I don't think I've suffered from a mid life crisis - because, really I spend most of my time slumped on the couch playing video games and watching TV, so there's not much to have a crisis about really, it's not like I ever took on any responsibilities - but I have noticed some moments of quite uncomfortable nostalgia recently, generally connected with music. The advent of youtube has been very bad for this.
I get an urge, for instance, to see what Joy Division there is on youtube, and watch Transmission, a single I bought in 1979, and still have, in its picture sleeve. I go on to watch them play a few more tracks from their first album, ending up watching Atmosphere by which time I am fairly gloomy, and wondering where the last 27 years went. Sigh.
What personal memories can I dredge up about Joy Division?

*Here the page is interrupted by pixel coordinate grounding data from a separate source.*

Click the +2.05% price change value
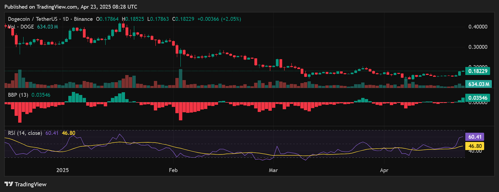The image size is (499, 192). 231,19
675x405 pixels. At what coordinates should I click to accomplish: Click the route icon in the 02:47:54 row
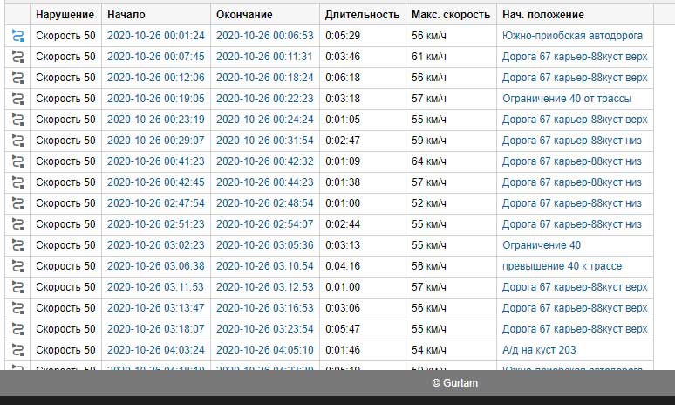[18, 203]
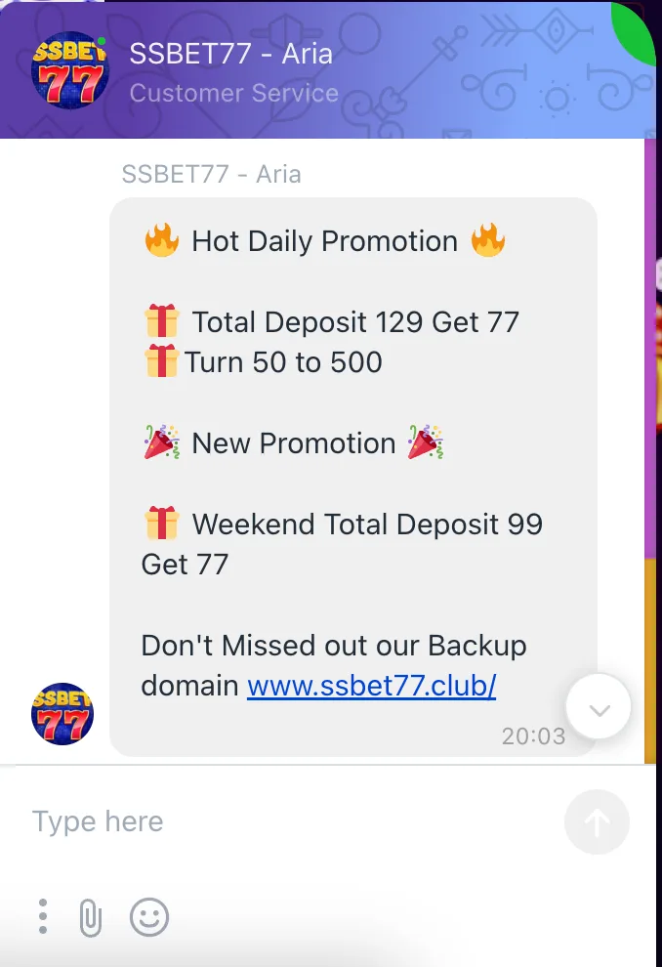Click the Hot Daily Promotion heading text
Viewport: 662px width, 967px height.
(325, 241)
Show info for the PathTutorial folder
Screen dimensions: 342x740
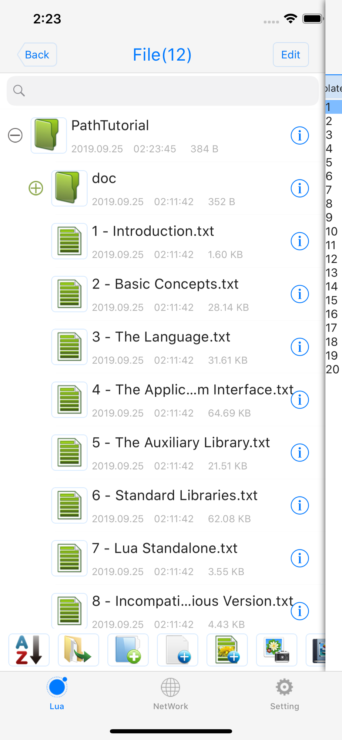[x=300, y=135]
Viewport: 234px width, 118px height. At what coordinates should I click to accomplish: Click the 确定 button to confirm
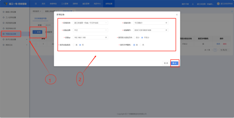[x=174, y=63]
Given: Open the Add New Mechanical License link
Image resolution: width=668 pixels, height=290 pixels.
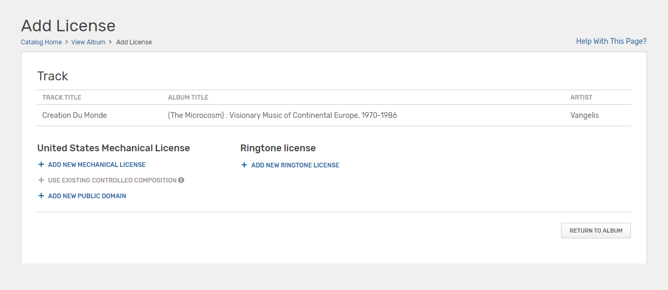Looking at the screenshot, I should (97, 165).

→ The NME wrote a glowing live revue, which I read in 1979, and went to see them, in the YMCA in Tottenham Court Road, London. This was before their first album was released. It was a brilliant gig, being one of the few times I've ever been really impressed by a band live, before hearing their music on record. They were so powerful, even if you'd never heard any of their songs before. Ian Curtis was a very strange figure onstage, with his odd hand movements, like he was having fits.
→ I saw A Certain Ration at the same venue, but I can't remember if it was the same gig as Joy Division, or a different night.
→ When the first Joy Division album came out, a few weeks later, I rushed to buy it. It was on sale cheap in Virgin records, for some reason.
→ At the same time I bought the first Joy Division record, I bought an album by The Swell Maps. I think I played that once, and never listened to it again.
→ I bought my copy of the single Transmission in the original Rough Trade Shop, in Portobello Road. I used to go there a lot.
→ One time John Peel abandoned - or at least threatened to abandon - his voter's choice top fifty songs because everyone kept voting for Atmosphere. And about 1980-81, all the new bands on the John Peel show sounded something like Joy Division.
→ It was a surprise that Love Will Tear Us Apart was quite a big hit at the time, and it felt good that it was successful, but rather sad at the same time, with Ian Curtis having committed suicide not long before.
→ After Ian Curtis died, and the band reformed themselves as New Order, I went to see one of their earliest gigs. I have some notion that it might have been their first gig, but that seems unlikely, somehow. Maybe it was their first gig in London. Anyway, it was good, but it wasn't the same, of course.